• _Provided information_
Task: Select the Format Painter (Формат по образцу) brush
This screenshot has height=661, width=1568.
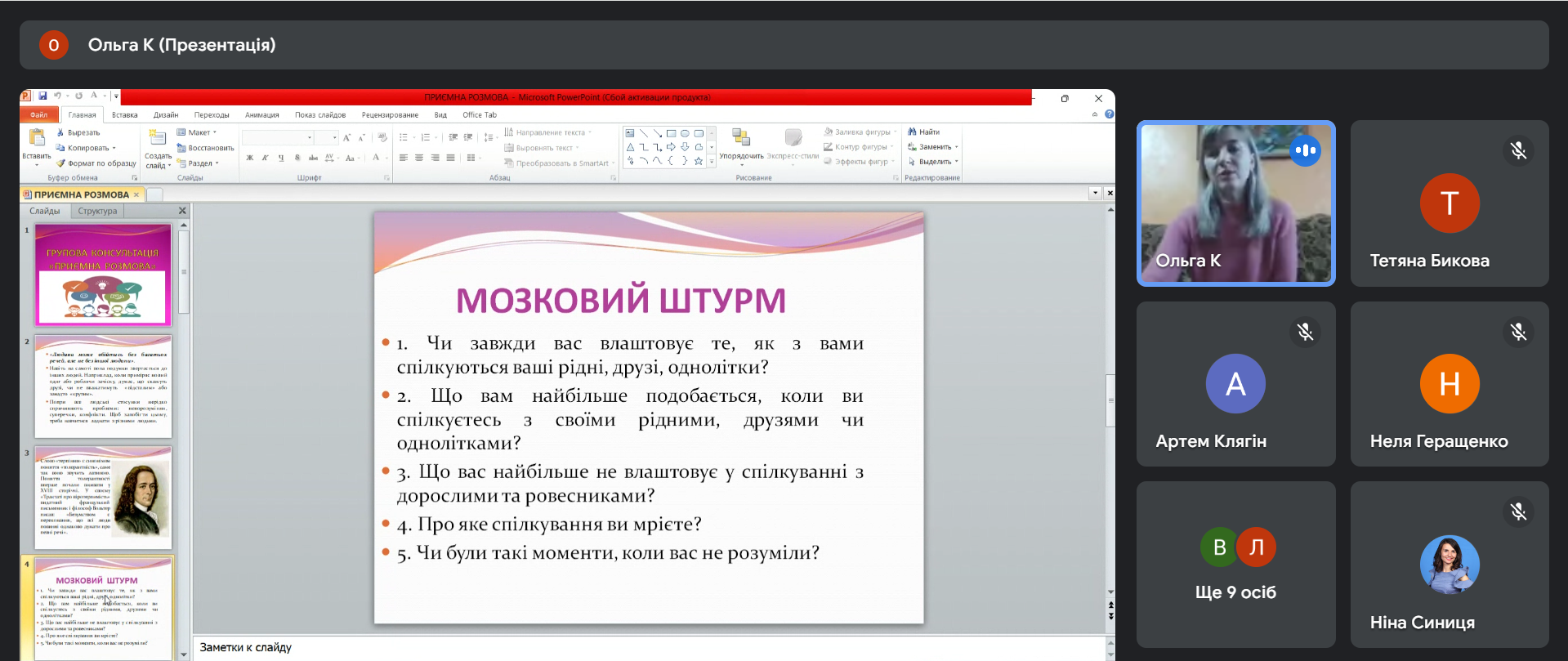Action: click(60, 163)
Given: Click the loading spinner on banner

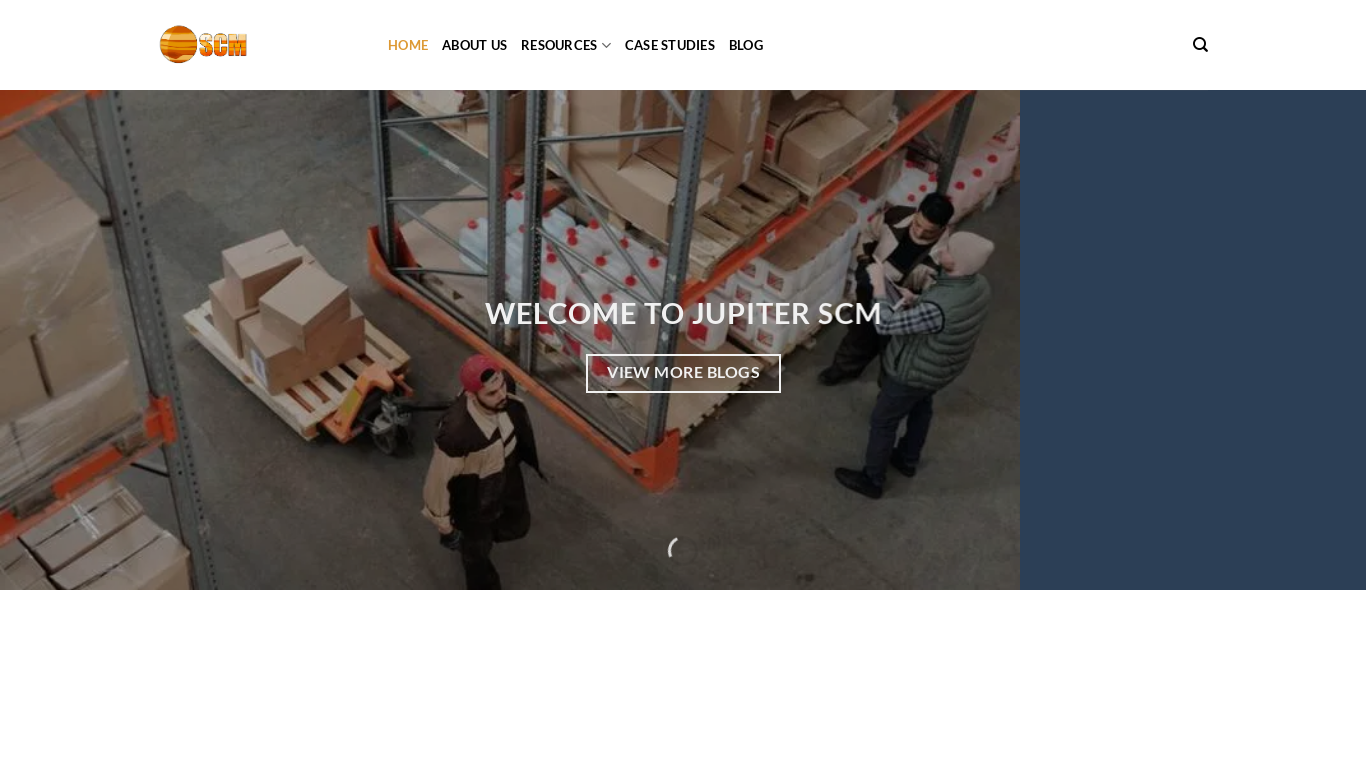Looking at the screenshot, I should [x=681, y=549].
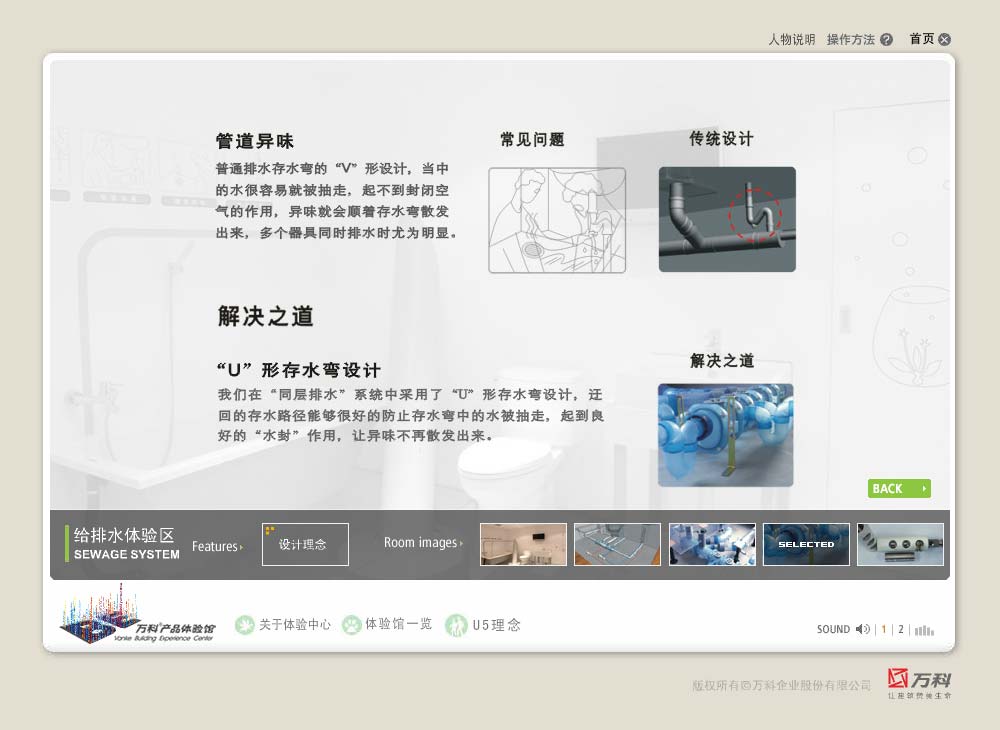Switch to sound track 2
This screenshot has width=1000, height=730.
click(x=900, y=630)
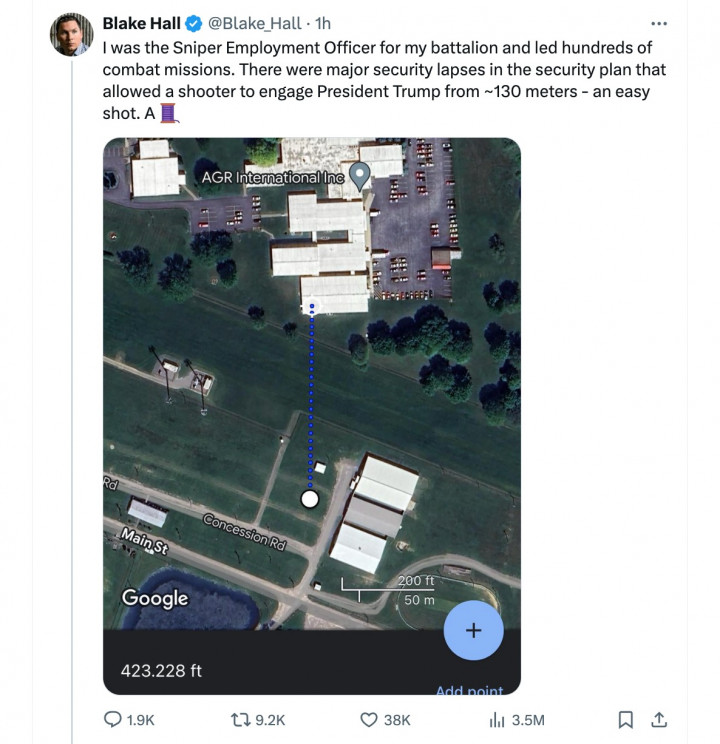Click the @Blake_Hall handle
Screen dimensions: 720x744
tap(253, 23)
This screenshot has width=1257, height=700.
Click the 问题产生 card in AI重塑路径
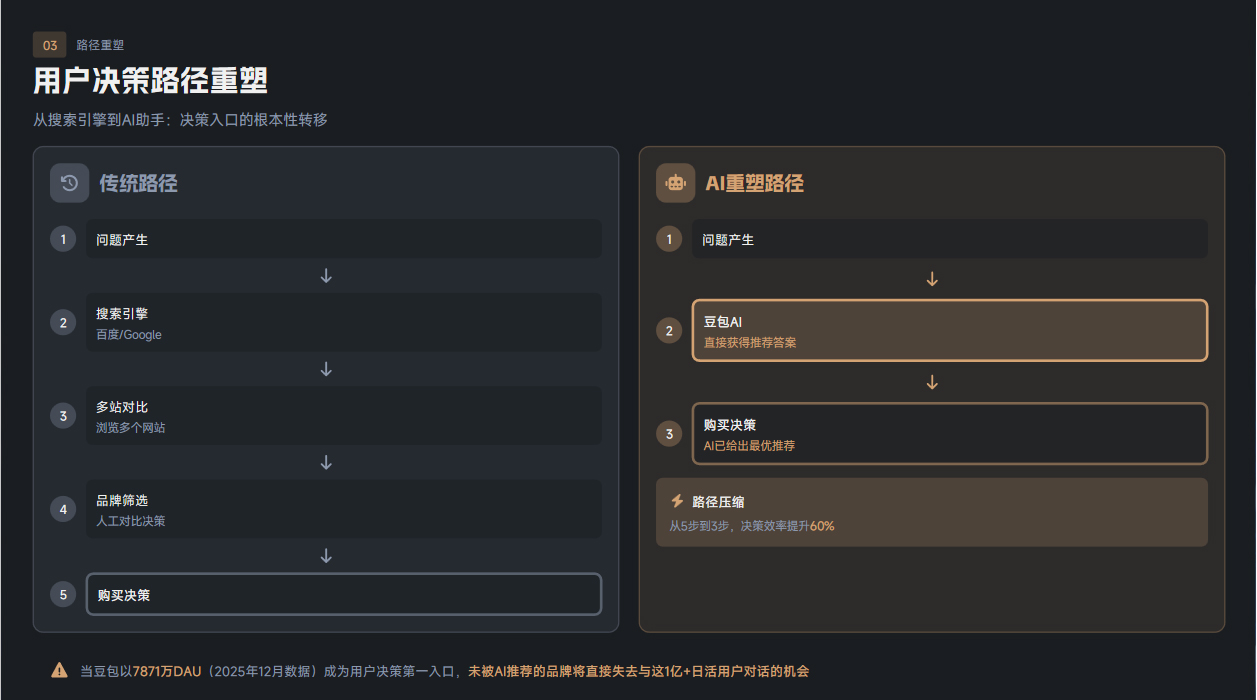[x=949, y=239]
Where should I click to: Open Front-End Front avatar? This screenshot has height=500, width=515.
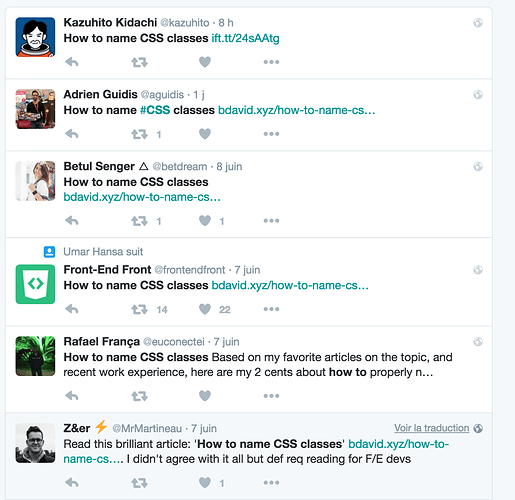coord(35,284)
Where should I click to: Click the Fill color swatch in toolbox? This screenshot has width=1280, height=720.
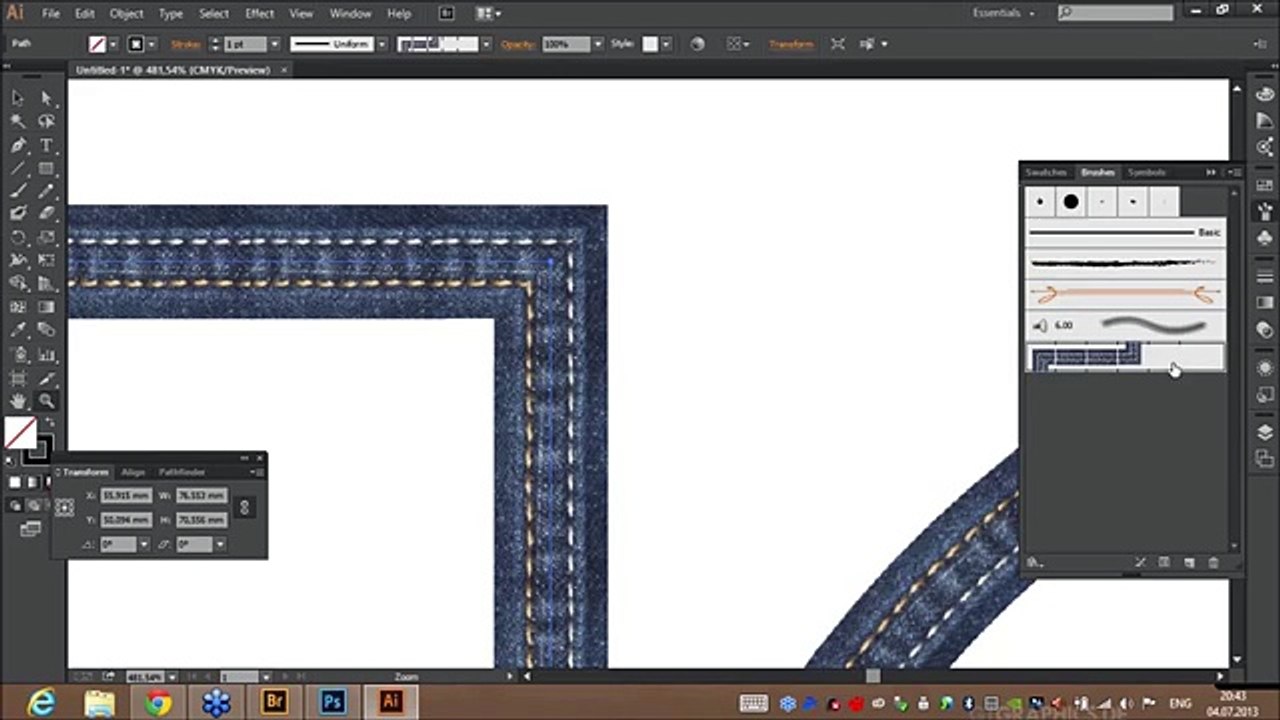click(x=20, y=433)
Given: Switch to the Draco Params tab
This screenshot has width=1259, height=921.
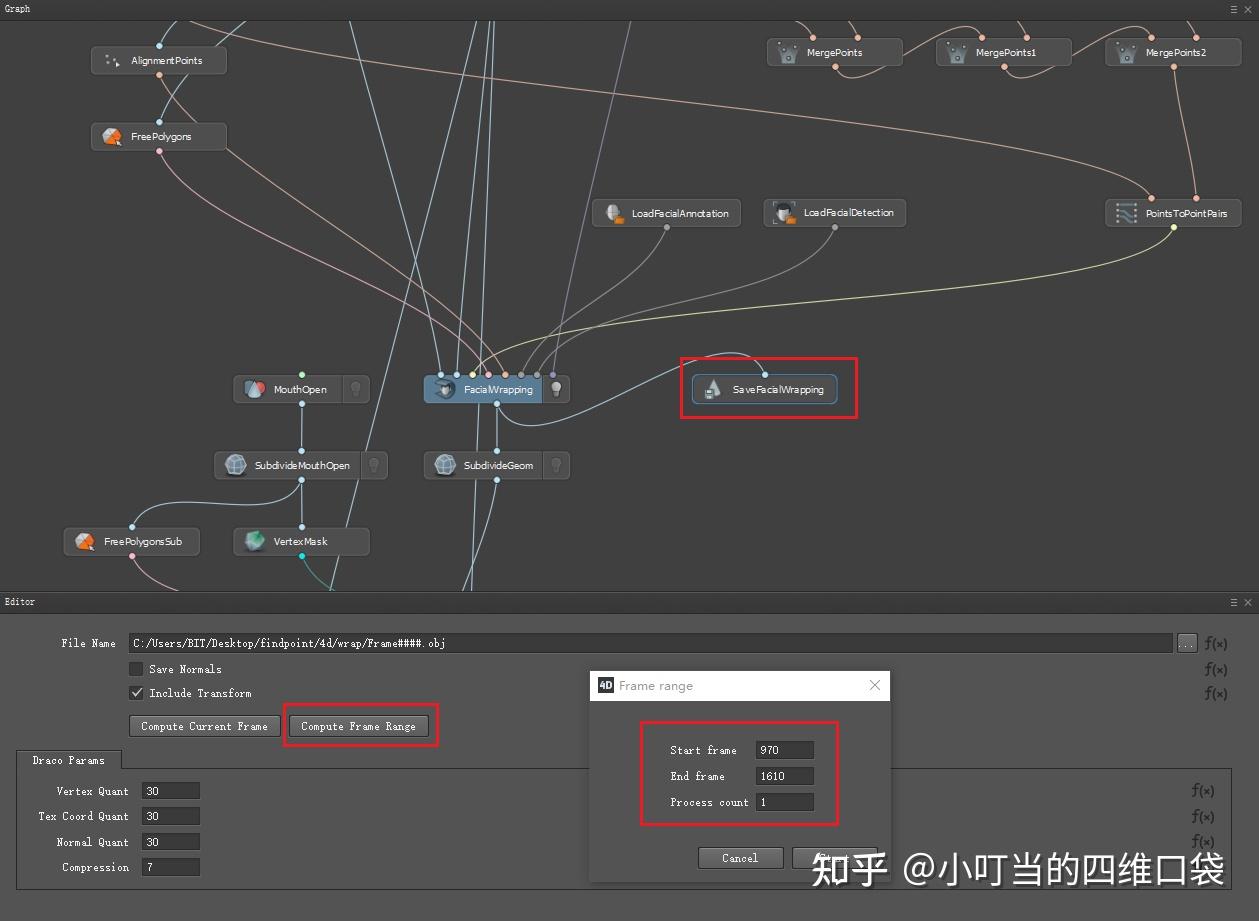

• _What to work on_
Once the pictures are set aside, write out each record exactly.

• _Result below_
Task: Select the Format Painter (Формат по образцу) brush
This screenshot has height=661, width=1568.
Action: click(60, 163)
Given: Click the loading spinner on banner

Looking at the screenshot, I should [x=681, y=549].
Switch to sound track 2
This screenshot has width=1000, height=730.
click(x=900, y=630)
Click the @Blake_Hall handle
Screen dimensions: 720x744
tap(253, 23)
This screenshot has width=1257, height=700.
Click the 问题产生 card in AI重塑路径
[x=949, y=239]
Where should I click to: Open Front-End Front avatar? This screenshot has height=500, width=515.
coord(35,284)
Where should I click to: Click the Fill color swatch in toolbox? This screenshot has width=1280, height=720.
click(x=20, y=433)
Given: Switch to the Draco Params tab
This screenshot has width=1259, height=921.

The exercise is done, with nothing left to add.